Modeling Emotional Trajectories in Written Stories Utilizing Transformers and Weakly-Supervised Learning
Lukas Christ, Shahin Amiriparian, Manuel Milling, Ilhan Aslan, Björn W. Schuller
TL;DR
This work introduces a continuous valence/arousal framework for modeling emotional trajectories across complete stories, using a DeBERTaV3 backbone fine-tuned with context-aware inputs and a weakly supervised learning pipeline. Discrete emotion annotations from the Alm children's story corpus are mapped to the V/A space via NRC-VAD, and a gold standard is constructed with Evaluator-Weighted Estimation to produce per-sentence targets.
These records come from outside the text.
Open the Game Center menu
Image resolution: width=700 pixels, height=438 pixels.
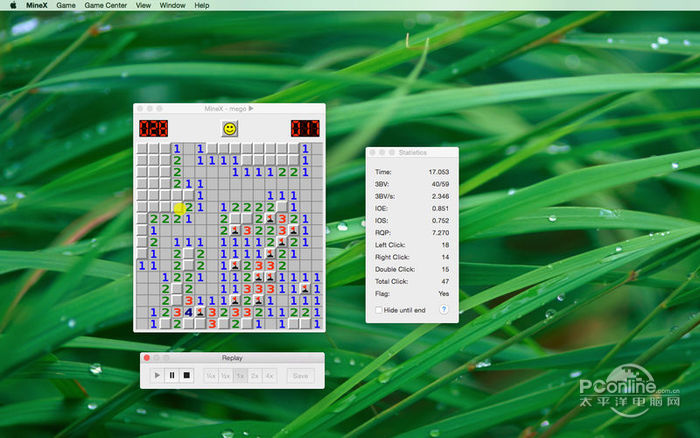coord(106,5)
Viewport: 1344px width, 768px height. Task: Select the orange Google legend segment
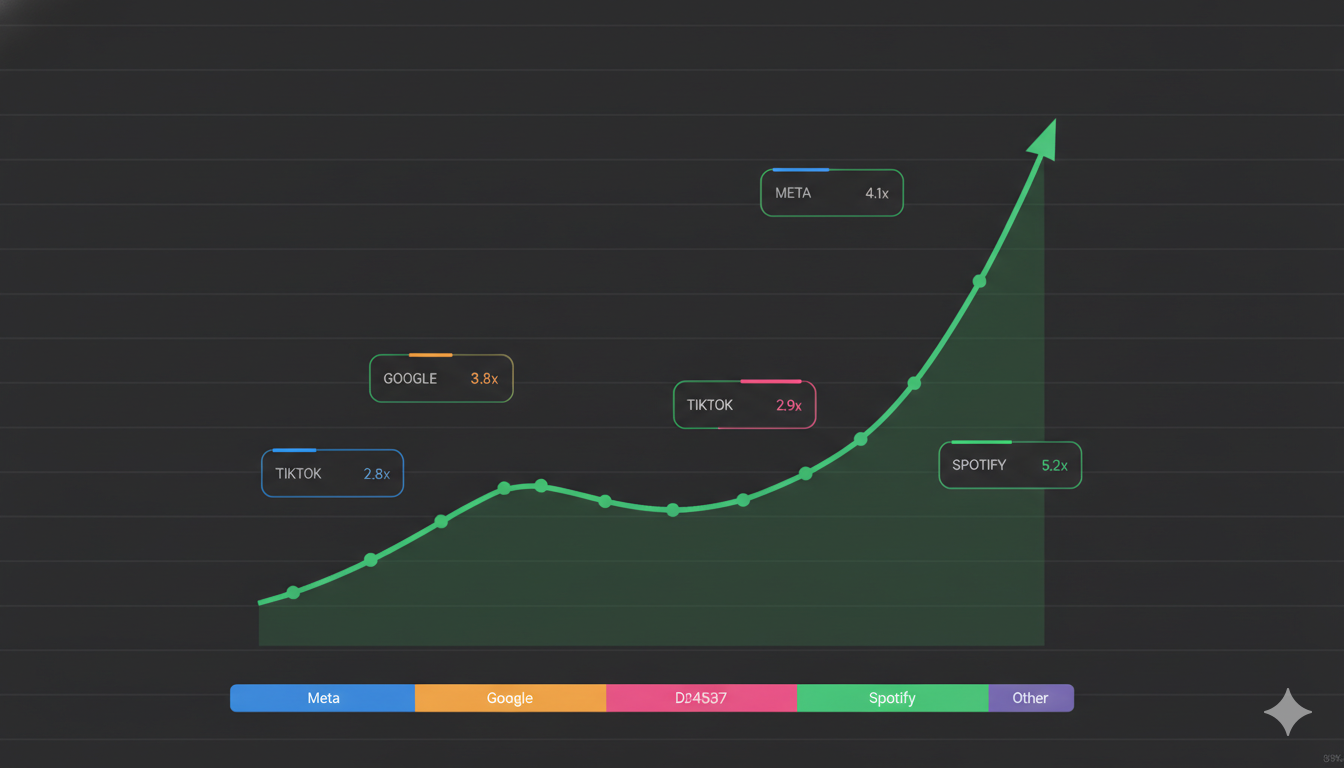(510, 698)
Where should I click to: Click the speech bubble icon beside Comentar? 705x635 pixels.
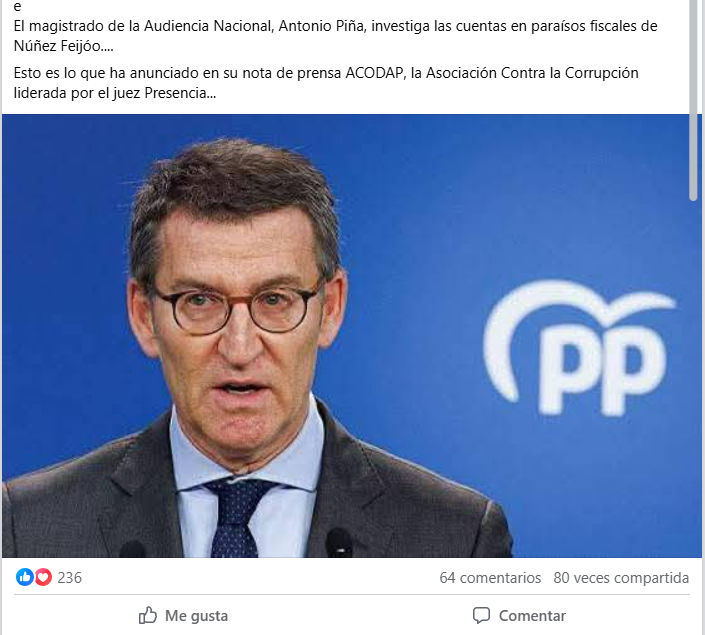pyautogui.click(x=481, y=615)
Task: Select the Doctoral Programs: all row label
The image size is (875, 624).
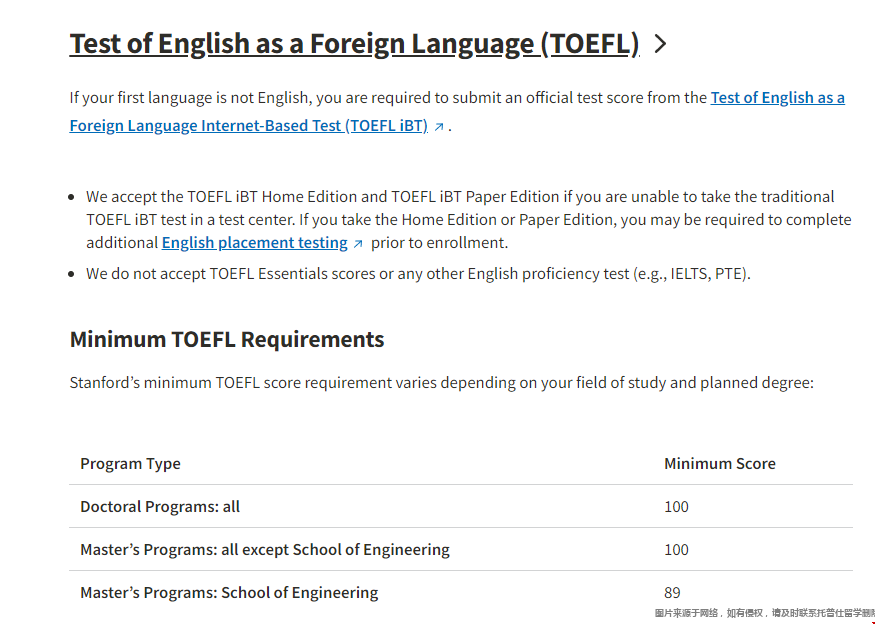Action: click(160, 507)
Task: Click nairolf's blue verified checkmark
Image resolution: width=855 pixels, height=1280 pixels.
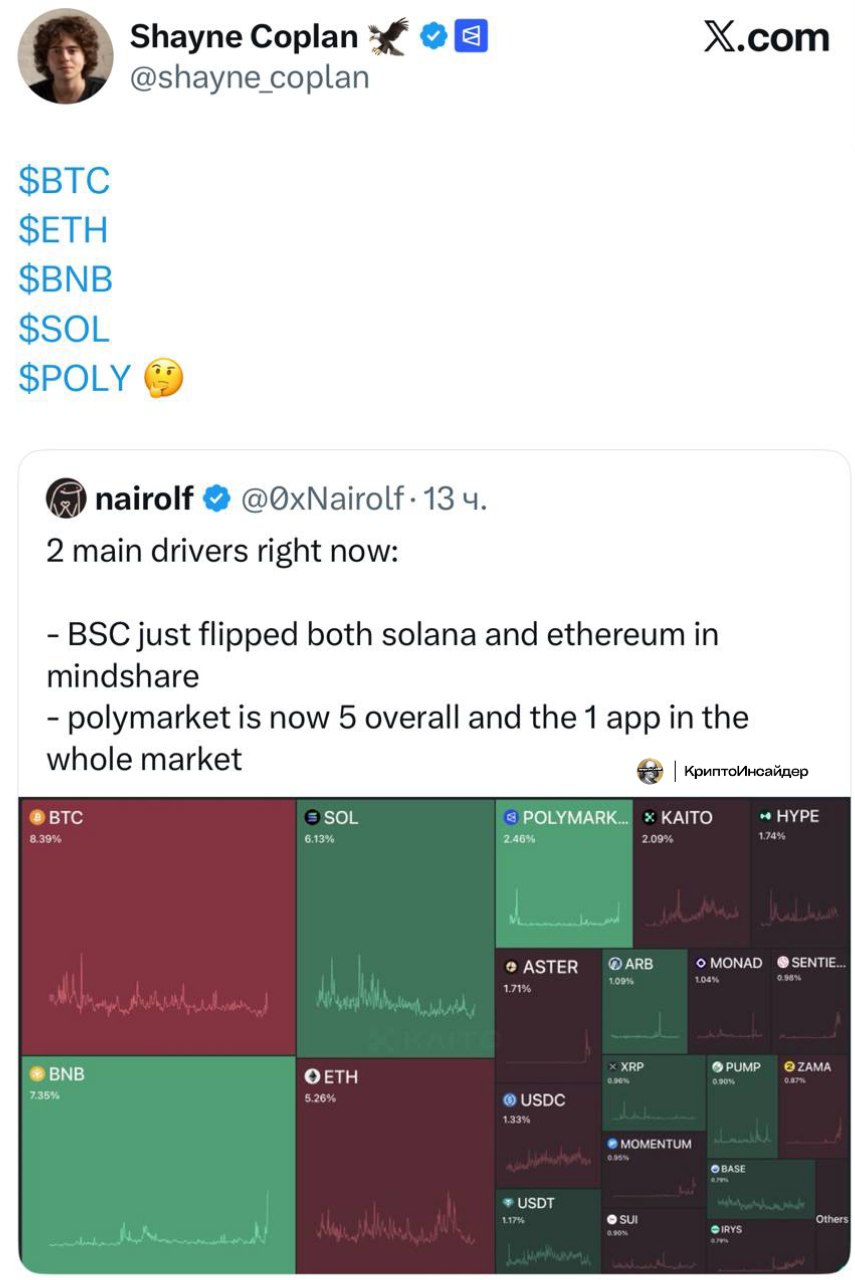Action: [217, 498]
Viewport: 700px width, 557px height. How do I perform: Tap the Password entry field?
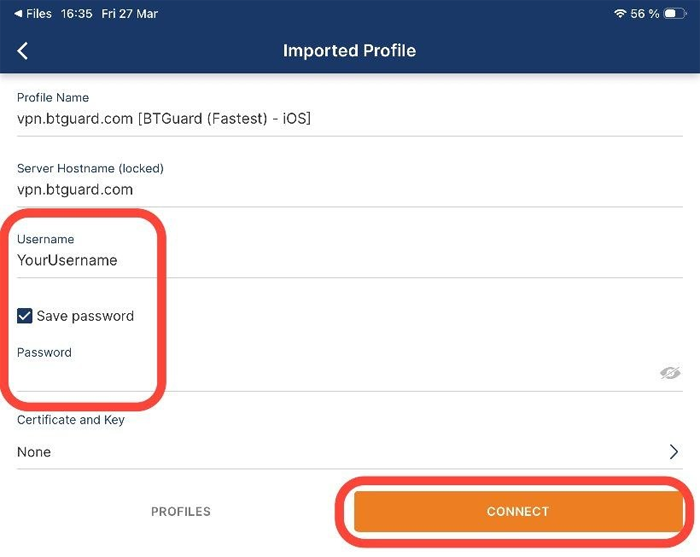pyautogui.click(x=330, y=374)
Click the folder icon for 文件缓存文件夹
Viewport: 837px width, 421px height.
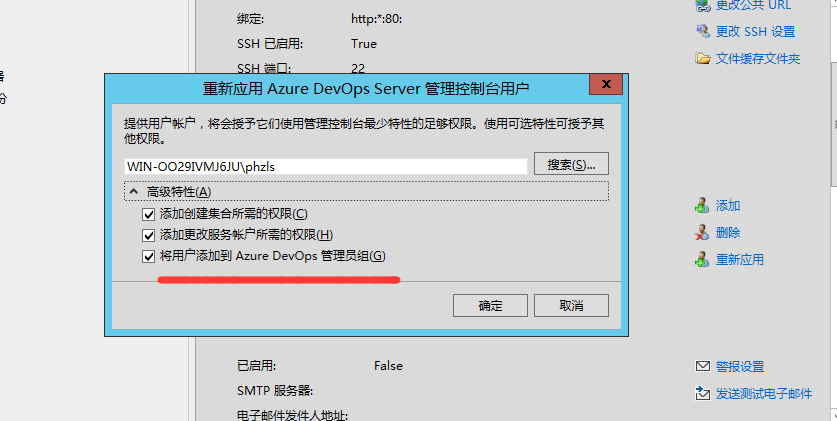pos(702,59)
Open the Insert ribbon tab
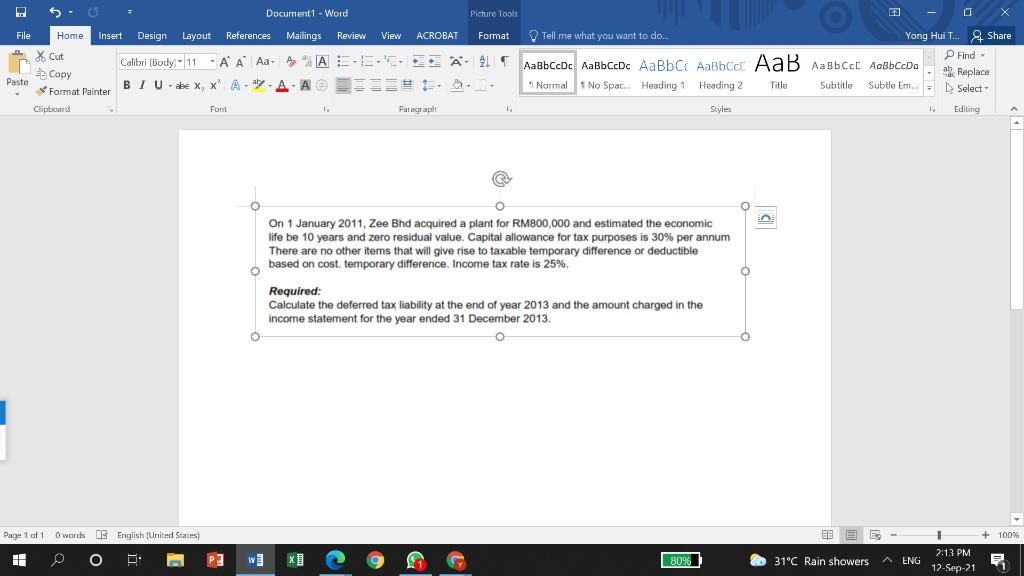1024x576 pixels. pos(109,35)
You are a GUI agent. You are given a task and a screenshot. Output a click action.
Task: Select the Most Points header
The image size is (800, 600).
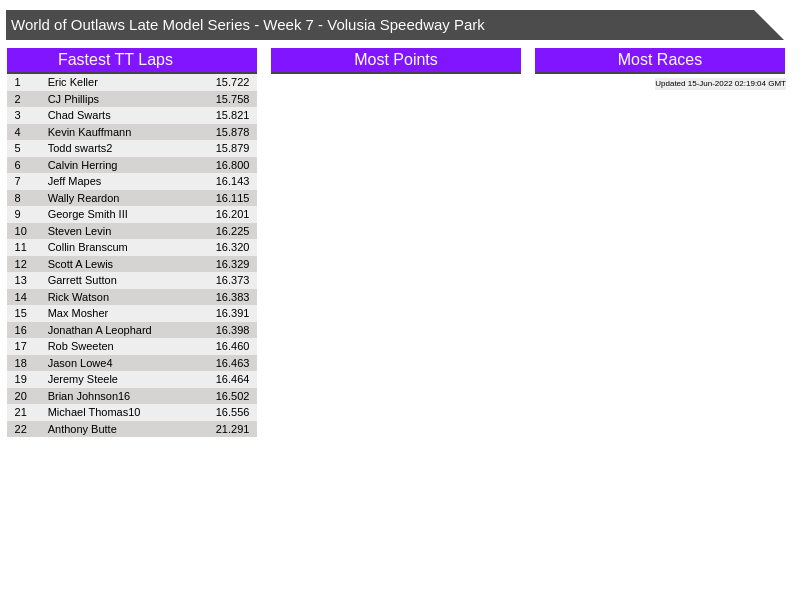pyautogui.click(x=395, y=60)
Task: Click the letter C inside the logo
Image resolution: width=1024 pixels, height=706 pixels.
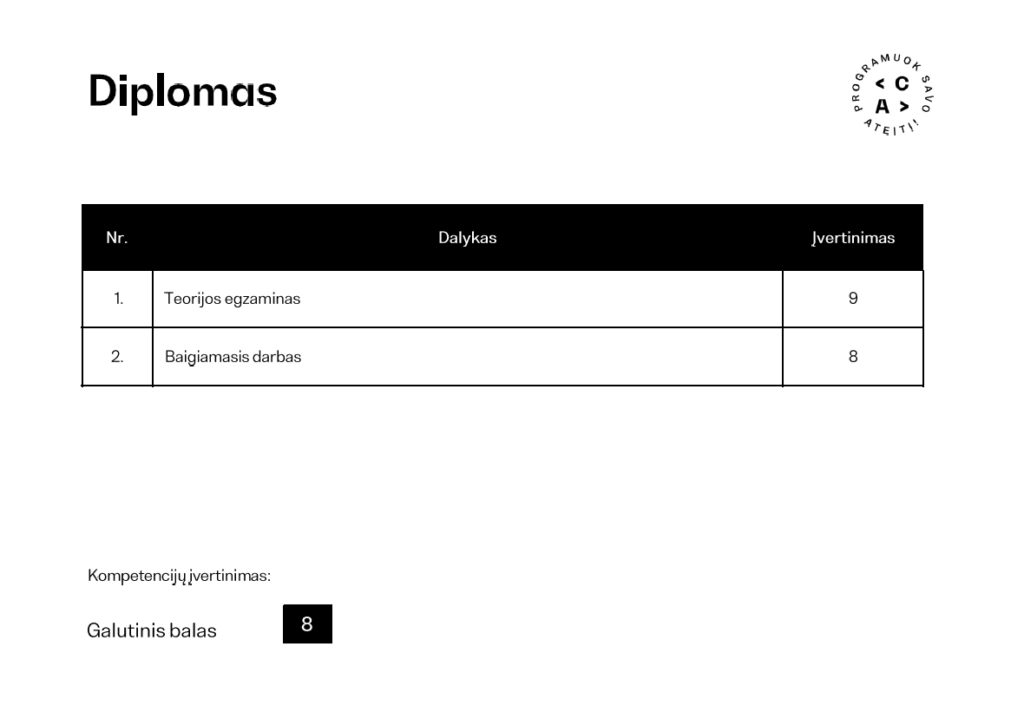Action: pyautogui.click(x=902, y=84)
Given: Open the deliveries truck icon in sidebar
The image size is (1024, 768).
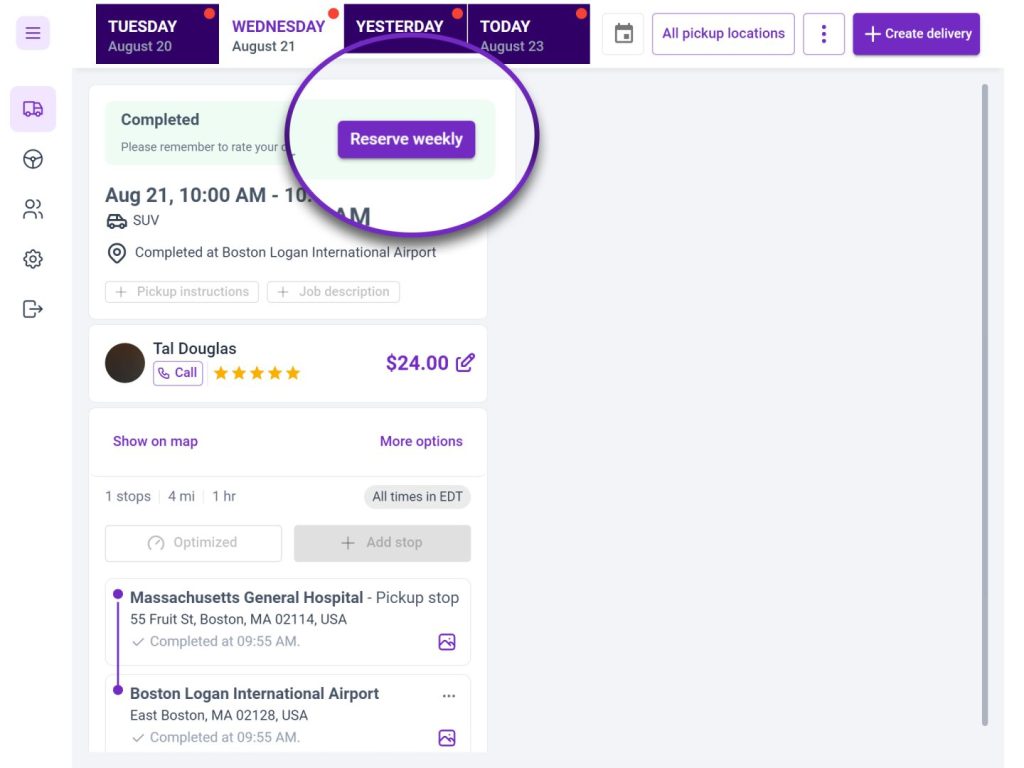Looking at the screenshot, I should [x=33, y=109].
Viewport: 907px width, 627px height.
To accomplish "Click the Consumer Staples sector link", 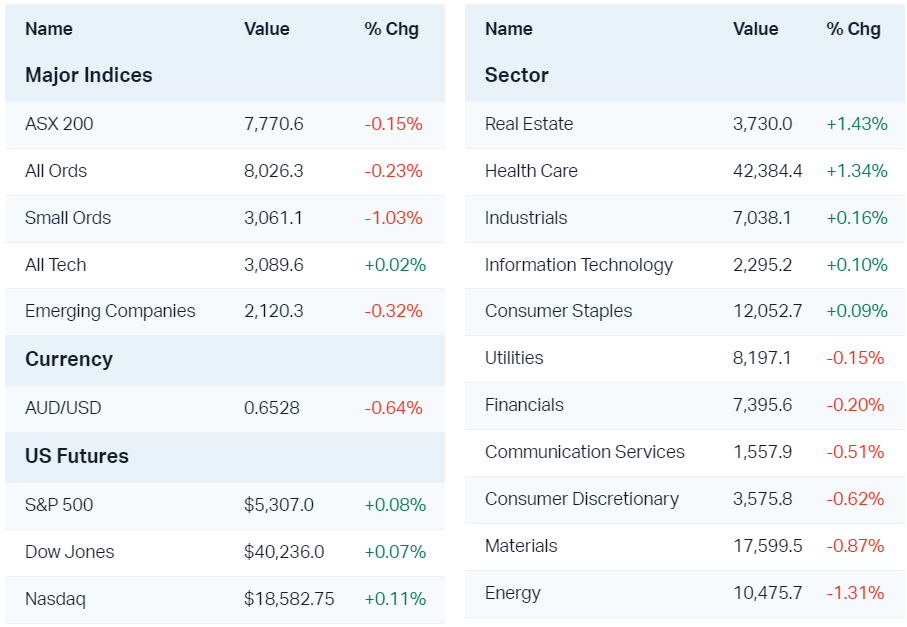I will (559, 311).
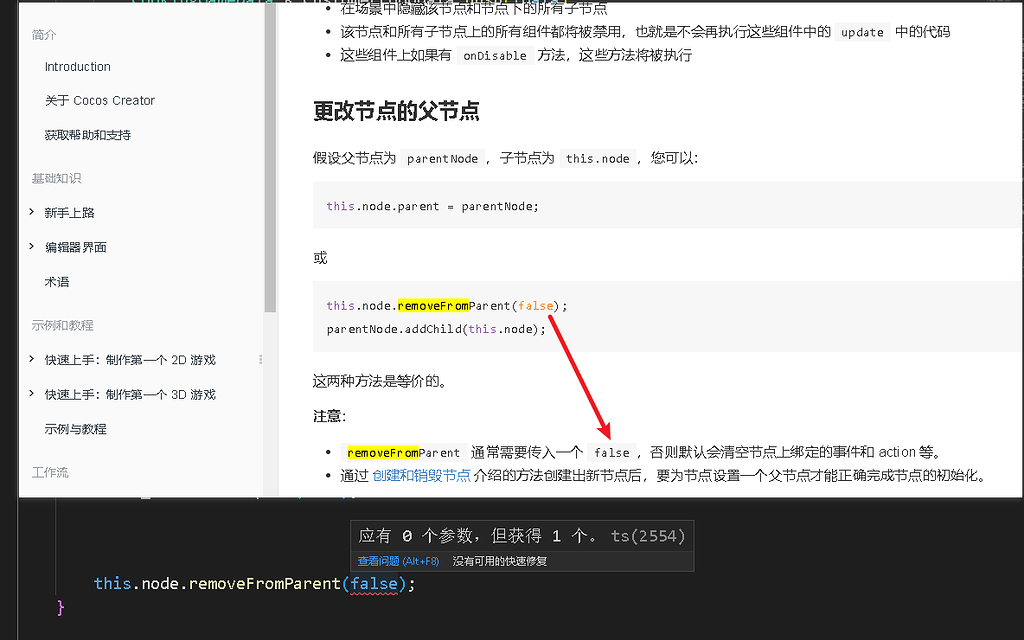The width and height of the screenshot is (1024, 640).
Task: Click the sidebar vertical scrollbar thumb
Action: (270, 157)
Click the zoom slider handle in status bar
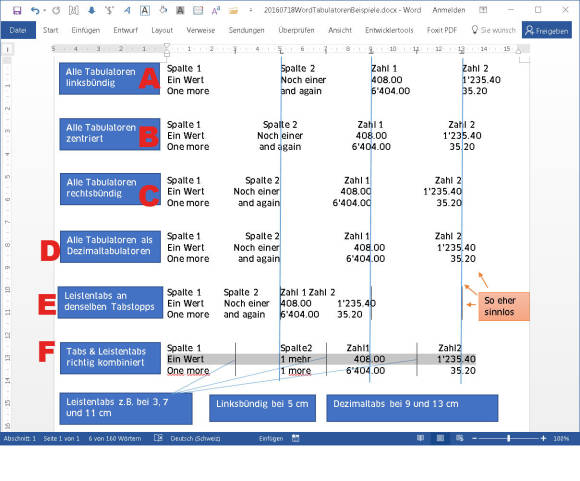Viewport: 580px width, 481px height. tap(509, 438)
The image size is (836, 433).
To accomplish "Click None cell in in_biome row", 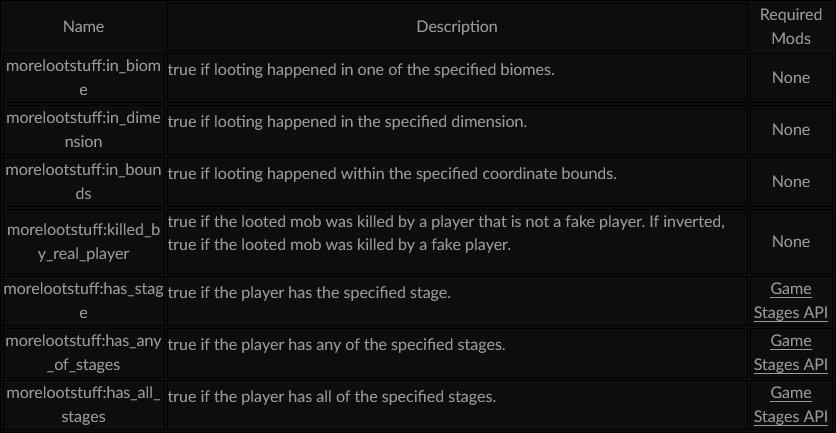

The authors show that incorporating contextual windows and in-domain unlabeled data improves CCC-based predictions, achieving a test valence CCC of 0.8221 and arousal CCC of 0.7125, with results showing strong dependence on context, author style, and story position. While promising, the study also reveals limitations in event-role understanding and global story tone, motivating future work on holistic narration modeling and personalization with larger LLMs.
Abstract
Telling stories is an integral part of human communication which can evoke emotions and influence the affective states of the audience. Automatically modeling emotional trajectories in stories has thus attracted considerable scholarly interest. However, as most existing works have been limited to unsupervised dictionary-based approaches, there is no benchmark for this task. We address this gap by introducing continuous valence and arousal labels for an existing dataset of children's stories originally annotated with discrete emotion categories. We collect additional annotations for this data and map the categorical labels to the continuous valence and arousal space. For predicting the thus obtained emotionality signals, we fine-tune a DeBERTa model and improve upon this baseline via a weakly supervised learning approach. The best configuration achieves a Concordance Correlation Coefficient (CCC) of $.8221$ for valence and $.7125$ for arousal on the test set, demonstrating the efficacy of our proposed approach. A detailed analysis shows the extent to which the results vary depending on factors such as the author, the individual story, or the section within the story. In addition, we uncover the weaknesses of our approach by investigating examples that prove to be difficult to predict.